Here is this month's selection of Traders' Tips, contributed by various developers of technical analysis software to help readers more easily implement some of the strategies presented in this issue.

You can copy these formulas and programs for easy use in your spreadsheet or analysis software. Simply "select" the desired text by highlighting as you would in any word processing program, then use your standard key command for copy or choose "copy" from the browser menu. The copied text can then be "pasted" into any open spreadsheet or other software by selecting an insertion point and executing a paste command. By toggling back and forth between an application window and the open Web page, data can be transferred with ease.

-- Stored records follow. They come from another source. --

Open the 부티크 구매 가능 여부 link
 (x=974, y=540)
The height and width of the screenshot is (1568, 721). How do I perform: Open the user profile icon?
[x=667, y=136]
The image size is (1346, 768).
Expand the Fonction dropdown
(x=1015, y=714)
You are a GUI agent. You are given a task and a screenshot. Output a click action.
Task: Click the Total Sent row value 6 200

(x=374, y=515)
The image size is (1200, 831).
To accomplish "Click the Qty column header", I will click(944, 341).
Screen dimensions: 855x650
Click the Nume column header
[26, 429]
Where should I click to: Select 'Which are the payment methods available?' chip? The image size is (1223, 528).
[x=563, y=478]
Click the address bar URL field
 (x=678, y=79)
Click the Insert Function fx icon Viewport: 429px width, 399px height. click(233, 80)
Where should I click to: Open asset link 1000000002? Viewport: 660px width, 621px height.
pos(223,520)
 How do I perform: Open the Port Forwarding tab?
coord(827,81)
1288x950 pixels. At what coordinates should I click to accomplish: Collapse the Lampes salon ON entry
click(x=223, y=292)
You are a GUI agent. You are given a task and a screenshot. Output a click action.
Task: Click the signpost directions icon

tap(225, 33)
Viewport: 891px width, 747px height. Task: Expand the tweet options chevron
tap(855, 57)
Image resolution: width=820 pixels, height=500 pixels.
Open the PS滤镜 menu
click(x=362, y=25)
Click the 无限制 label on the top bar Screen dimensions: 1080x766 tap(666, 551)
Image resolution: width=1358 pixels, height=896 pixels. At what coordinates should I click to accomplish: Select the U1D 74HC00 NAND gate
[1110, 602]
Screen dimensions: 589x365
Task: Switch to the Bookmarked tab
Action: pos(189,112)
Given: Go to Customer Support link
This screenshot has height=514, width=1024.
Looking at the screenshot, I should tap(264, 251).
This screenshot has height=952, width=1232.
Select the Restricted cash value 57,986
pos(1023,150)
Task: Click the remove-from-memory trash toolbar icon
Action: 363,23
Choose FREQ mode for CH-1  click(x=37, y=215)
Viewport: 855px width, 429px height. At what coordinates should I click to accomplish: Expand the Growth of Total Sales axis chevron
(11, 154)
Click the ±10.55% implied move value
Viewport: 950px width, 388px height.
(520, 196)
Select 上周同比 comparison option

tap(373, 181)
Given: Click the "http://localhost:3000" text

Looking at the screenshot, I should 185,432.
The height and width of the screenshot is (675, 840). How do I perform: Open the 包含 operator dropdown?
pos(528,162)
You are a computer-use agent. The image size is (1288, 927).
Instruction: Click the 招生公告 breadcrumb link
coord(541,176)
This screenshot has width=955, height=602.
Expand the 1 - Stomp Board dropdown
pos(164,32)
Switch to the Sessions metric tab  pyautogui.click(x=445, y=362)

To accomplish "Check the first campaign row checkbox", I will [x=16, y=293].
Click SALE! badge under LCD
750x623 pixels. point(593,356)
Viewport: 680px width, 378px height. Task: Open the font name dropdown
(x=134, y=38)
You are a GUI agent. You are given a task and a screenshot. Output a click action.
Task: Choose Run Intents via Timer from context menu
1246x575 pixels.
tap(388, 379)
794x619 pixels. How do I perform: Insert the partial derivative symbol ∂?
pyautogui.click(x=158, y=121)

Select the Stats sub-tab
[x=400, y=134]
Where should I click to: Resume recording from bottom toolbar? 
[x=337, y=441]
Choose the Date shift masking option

This month's tips include formulas and programs for:

 OMEGA RESEARCH EASYLANGUAGE METASTOCK NEUROSHELL TRADER BYTE INTO THE MARKET INVESTOR/RT TRADING SOLUTIONS TECHNIFILTER PLUS AIQ TRADINGEXPERT HIGH PERCENTAGE TRADING SYSTEM CODE MONTE CARLO SYSTEM

### OMEGA RESEARCH EASYLANGUAGE

This month in Traders' Tips, we'll be buffing up your moving averages using the volume-weighting method presented in Buff Dormeier's article in this issue, "Buff Up Your Moving Averages." The weighting formula has been created as a function in EasyLanguage so that it can be referenced from any analysis technique or strategy. In addition, a simple two-line volume-weighted average indicator that references the function has also been included.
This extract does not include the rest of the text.